### Dataset records:

____________________

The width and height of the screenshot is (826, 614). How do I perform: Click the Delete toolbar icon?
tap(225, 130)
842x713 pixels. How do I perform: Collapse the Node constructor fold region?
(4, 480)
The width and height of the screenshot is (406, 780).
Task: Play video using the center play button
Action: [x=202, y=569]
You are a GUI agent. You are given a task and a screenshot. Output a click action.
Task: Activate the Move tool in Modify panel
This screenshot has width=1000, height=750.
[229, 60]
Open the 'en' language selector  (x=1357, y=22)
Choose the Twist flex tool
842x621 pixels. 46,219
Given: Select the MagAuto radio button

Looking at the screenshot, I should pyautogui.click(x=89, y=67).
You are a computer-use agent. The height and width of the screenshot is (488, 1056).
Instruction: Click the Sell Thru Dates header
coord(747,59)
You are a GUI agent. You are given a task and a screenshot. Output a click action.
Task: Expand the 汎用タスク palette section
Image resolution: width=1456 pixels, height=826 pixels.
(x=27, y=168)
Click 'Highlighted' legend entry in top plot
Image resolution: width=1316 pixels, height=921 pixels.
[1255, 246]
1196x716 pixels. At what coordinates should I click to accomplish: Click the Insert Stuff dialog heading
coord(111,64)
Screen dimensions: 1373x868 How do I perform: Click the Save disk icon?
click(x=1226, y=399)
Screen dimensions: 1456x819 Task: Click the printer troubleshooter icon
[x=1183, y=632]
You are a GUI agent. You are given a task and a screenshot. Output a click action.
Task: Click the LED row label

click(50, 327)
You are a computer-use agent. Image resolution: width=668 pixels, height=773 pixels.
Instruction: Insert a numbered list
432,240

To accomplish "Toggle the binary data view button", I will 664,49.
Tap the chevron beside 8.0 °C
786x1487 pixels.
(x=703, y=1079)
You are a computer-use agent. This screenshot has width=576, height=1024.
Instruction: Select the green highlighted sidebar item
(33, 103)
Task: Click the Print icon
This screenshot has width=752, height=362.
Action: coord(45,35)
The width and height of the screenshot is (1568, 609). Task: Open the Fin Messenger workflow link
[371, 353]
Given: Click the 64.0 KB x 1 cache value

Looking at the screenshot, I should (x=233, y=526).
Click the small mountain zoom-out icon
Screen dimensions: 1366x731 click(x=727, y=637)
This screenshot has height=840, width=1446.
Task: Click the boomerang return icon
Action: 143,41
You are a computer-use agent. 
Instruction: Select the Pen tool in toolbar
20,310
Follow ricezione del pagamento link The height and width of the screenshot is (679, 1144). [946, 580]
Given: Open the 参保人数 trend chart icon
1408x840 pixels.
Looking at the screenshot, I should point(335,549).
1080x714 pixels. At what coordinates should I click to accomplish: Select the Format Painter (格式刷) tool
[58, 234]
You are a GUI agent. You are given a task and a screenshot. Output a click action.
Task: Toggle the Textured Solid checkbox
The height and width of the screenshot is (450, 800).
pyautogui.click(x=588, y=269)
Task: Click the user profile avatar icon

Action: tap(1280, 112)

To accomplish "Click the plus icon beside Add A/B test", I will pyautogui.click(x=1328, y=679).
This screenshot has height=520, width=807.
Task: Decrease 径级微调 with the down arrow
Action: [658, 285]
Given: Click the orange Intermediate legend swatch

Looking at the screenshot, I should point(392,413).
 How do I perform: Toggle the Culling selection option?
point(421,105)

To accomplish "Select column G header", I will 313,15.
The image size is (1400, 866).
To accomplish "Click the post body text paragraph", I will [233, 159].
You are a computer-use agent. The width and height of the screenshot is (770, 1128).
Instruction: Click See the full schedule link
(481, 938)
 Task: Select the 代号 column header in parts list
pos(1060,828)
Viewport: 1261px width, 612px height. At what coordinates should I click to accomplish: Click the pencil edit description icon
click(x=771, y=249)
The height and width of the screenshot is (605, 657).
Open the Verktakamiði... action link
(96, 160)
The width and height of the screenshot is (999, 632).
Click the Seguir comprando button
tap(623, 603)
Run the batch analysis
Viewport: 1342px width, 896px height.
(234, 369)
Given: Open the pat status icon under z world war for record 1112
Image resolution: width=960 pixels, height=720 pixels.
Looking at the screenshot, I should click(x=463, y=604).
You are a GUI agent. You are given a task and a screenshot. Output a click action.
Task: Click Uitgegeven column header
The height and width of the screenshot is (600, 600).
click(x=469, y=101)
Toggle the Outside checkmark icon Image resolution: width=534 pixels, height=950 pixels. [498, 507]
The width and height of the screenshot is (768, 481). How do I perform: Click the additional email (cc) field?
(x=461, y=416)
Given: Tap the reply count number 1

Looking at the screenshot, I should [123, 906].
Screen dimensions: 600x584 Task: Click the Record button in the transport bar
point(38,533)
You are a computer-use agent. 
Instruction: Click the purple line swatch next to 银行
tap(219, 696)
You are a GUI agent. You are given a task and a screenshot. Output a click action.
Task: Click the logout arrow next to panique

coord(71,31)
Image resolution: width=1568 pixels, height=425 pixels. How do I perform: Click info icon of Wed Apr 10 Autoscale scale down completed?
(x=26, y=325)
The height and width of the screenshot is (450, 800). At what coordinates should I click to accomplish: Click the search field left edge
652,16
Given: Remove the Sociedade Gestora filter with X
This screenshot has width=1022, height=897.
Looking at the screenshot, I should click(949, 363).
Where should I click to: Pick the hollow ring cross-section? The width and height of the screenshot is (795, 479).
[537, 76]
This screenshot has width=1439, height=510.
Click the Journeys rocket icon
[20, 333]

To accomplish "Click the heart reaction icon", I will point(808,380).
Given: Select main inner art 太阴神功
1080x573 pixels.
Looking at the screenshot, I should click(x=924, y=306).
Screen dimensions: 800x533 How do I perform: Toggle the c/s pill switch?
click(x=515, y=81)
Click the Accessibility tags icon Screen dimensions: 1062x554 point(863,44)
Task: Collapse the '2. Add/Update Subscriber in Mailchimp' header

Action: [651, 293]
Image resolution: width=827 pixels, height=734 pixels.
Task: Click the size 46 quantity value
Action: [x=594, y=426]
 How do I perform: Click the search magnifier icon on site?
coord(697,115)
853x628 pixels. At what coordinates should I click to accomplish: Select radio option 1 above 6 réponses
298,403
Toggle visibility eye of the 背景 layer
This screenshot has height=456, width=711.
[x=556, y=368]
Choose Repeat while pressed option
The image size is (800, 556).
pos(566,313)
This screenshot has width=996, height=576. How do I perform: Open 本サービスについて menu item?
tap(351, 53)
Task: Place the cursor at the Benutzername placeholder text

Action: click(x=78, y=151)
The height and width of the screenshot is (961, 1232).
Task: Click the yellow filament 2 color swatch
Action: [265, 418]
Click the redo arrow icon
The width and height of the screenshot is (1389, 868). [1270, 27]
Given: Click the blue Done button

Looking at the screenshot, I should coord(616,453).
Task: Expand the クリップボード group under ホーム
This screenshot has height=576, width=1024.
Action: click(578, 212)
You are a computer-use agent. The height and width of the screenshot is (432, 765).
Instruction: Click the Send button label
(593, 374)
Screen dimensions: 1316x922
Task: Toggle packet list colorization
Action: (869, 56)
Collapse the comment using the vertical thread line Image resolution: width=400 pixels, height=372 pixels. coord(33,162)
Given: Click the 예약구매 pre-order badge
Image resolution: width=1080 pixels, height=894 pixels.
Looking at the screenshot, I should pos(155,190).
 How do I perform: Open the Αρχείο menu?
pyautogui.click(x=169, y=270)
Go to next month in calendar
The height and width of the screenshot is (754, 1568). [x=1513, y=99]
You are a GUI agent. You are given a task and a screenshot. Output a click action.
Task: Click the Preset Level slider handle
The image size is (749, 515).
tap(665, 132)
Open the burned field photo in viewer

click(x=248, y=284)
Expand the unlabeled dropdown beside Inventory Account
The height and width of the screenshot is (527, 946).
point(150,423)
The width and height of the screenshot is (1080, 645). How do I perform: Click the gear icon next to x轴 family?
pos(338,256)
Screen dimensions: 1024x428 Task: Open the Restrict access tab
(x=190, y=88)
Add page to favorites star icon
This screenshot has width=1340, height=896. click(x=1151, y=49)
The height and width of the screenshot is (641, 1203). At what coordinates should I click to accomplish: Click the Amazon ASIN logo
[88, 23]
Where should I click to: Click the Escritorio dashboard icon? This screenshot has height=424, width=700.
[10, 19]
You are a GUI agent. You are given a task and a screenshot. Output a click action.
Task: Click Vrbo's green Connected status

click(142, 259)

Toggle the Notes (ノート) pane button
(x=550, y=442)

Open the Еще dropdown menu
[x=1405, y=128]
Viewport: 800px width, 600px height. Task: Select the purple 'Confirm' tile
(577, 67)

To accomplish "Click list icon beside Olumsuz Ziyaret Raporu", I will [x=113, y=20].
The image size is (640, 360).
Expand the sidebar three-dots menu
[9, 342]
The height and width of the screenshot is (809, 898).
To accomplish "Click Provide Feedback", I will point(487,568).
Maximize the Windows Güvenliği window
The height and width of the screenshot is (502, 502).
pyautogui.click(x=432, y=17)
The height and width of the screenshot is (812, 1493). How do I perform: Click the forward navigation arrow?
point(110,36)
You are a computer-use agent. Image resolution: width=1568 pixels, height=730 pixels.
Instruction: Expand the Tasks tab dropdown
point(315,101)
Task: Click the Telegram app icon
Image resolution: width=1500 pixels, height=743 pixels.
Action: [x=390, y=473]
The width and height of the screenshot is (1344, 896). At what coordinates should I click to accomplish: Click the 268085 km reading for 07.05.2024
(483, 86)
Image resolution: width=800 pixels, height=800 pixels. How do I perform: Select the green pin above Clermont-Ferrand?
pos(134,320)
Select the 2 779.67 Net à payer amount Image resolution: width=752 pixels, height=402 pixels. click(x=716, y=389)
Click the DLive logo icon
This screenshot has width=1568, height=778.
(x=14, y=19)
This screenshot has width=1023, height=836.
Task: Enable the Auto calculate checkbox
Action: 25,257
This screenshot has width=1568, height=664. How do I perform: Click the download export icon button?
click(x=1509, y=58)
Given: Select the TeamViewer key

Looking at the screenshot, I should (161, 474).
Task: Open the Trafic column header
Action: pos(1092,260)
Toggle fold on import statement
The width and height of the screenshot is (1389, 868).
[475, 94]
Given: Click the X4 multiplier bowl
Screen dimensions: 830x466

____________________

### Problem requirements:
Pick out every line of the items above that contains the string "field", and copy each such line in full.

### Problem solution:
The width and height of the screenshot is (768, 481). How do I perform: Click the additional email (cc) field?
The height and width of the screenshot is (450, 800). At what coordinates should I click to accomplish: Click the search field left edge
Open the burned field photo in viewer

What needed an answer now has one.